L'empereur manifesta sa colère non-seulement à l'égard du saint-père, mais encore à l'égard des ecclésiastiques qui refusaient de recevoir les vicaires généraux nommés par les chapitres. M. d'Astros, depuis archevêque de Toulouse, fut mis à Vincennes. Dans les jours qui suivirent, le chapitre de Paris envoya à Napoléon une adresse rédigée par Maury, dans laquelle il était avancé deux erreurs grossières. Il y était dit que depuis le commencement de l'Eglise gallicane, cette Eglise avait coutume de conférer les pouvoirs capitulaires aux évêques nommés, et que c'était en vertu d'un avis donné par Bossuet, que, sous Louis XIV, les évêques nommés avaient ainsi pris l'administration de leurs diocèses. Napoléon envoya partout cette adresse, et bientôt les journaux furent remplis des adhésions qu'y donnèrent un grand nombre d'évêques et de chapitres d'Italie.

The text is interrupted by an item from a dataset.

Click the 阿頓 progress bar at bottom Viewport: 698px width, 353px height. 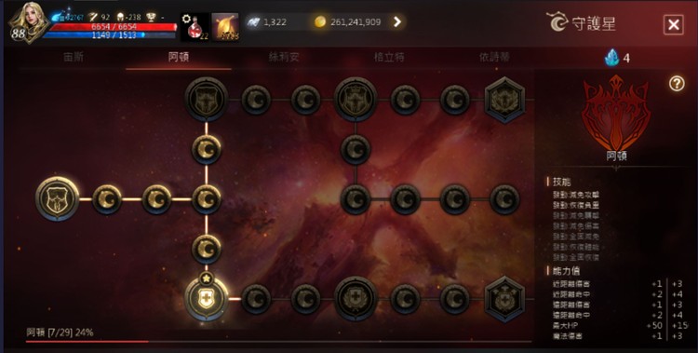coord(278,342)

En janvier 1811, l'empereur assembla de nouveau sa commission ecclésiastique, dans laquelle il fit entrer deux nouveaux membres, le cardinal Casselli, évêque de Parme, et l'archevêque de Malines, M. de Pradt. Deux questions lui furent soumises : 1° Toute communication entre le pape et les sujets de l'empereur étant interrompue, quant à présent, à qui faut-il s'adresser pour obtenir les dispenses qu'accordait le saint-siége? 2° Quel serait le moyen légitime de donner l'institution canonique, si le pape refusait persévéramment d'accorder des bulles aux évêques nommés par l'empereur pour remplir les siéges vacants? La commission, sans reculer devant une assertion mensongère, répondit que le pape refusait les bulles sans alléguer aucune raison canonique. Puis elle proposa: 1° d'envoyer vers lui, pour l'instruire de l'état réel des choses; de convoquer un concile général, ou une assemblée nombreuse d'évêques, puisque l'Eglise de France était obligée de pourvoir à sa propre conservation. Elle conseilla de n'amener de changements que petit à petit, d'y préparer doucement les esprits, pour ne pas rencontrer dans les populations une opposition trop vive. Napoléon voulut passer outre et faire adopter des résolutions qui renversaient complétement l'autorité papale, mais on lui représenta, notamment le cardinal Fesch, qu'il allait se rendre contraires tous les évêques, qu'il entrait dans la voie des persécutions, et qu'il allait faire des martyrs. Alors il s'arrêta et parut disposé à montrer plus de douceur. Cette bonne pensée ne tint pas devant les encouragements que lui donnèrent les flatteurs pour l'engager à passer ou re.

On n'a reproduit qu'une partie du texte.